ZAP // DIGI

Operator mengumumkan bahwa mereka tidak akan menaikkan harga sepanjang tahun baru. Fokus perusahaan Rumania berbeda.

A Vodafone kenaikan harga untuk tahun 2026. Kenaikan dimulai Jumat lalu: update dari 2,3%, sesuai dengan ketentuan kontrak, dikomunikasikan Vodafone – yang membenarkan kenaikan tersebut seiring dengan inflasi, seperti biasa setiap tahun.

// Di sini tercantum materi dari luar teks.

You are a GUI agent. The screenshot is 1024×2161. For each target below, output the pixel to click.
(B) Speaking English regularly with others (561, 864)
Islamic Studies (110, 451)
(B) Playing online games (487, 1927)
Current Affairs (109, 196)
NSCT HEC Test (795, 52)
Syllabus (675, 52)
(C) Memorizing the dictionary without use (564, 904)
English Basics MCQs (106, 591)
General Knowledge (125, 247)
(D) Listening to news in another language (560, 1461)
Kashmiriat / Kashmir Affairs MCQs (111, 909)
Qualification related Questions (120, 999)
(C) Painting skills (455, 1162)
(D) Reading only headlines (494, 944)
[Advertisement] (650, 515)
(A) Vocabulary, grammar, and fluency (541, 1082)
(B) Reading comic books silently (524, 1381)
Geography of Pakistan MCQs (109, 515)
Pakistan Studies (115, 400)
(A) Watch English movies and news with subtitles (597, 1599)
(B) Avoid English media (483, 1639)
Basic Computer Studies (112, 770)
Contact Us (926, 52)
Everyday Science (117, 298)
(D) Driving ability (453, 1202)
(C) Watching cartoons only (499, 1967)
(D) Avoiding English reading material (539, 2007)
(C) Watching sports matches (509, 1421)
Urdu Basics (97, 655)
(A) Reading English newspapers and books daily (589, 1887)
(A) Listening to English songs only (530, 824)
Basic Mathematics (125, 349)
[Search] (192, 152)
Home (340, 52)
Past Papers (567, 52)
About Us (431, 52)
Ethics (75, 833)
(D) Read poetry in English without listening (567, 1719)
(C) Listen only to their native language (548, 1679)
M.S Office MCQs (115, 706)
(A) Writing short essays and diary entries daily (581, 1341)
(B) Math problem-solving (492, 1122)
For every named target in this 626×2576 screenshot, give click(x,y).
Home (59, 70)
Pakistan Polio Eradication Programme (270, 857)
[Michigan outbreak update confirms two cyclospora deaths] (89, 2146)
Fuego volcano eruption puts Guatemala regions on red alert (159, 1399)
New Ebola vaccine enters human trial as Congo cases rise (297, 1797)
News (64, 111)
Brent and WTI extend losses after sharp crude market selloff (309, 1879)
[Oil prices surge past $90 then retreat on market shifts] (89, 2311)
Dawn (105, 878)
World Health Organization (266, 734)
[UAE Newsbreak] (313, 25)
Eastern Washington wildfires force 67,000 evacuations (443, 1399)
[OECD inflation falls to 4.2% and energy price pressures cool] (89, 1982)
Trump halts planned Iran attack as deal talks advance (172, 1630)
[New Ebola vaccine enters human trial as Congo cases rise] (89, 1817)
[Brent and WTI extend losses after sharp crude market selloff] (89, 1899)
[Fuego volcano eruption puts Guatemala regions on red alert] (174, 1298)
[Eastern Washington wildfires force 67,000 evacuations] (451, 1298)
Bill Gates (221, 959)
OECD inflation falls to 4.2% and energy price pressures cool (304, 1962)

A TIDAK, tidak seperti apa yang dia lakukan pada tahun 2025, “dia akan melaksanakan a pengaturan em beberapa layanan, selaras dengan tingkat inflasi”.

A saya mengumumkan bahwa tahun 2026 identik dengan kenaikan hargadengan pengecualian “layanan dari merek digital Uzo dan merek untuk segmen muda Moche”.

A Angka no. Selasa ini, operator mengumumkan tidak akan menaikkan harga pada tahun 2026.

Dalam pertemuan dengan wartawan, Digi meyakinkan bahwa harga layanan TV, internet, suara, dan seluler akan tetap sama.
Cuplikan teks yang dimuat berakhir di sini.